| What to work on |
Begin with the line containing "Open the browser tab search dropdown" and end with the last line of the data below; return those lines exactly, and only those.

Extracted records:
★ ★ ★ ★ ★ ★ ★

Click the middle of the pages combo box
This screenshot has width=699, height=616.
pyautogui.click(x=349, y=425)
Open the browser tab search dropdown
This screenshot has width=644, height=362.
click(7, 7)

★ ★ ★ ★ ★ ★ ★

| Exercise output |
Open the browser tab search dropdown
This screenshot has width=644, height=362.
click(7, 7)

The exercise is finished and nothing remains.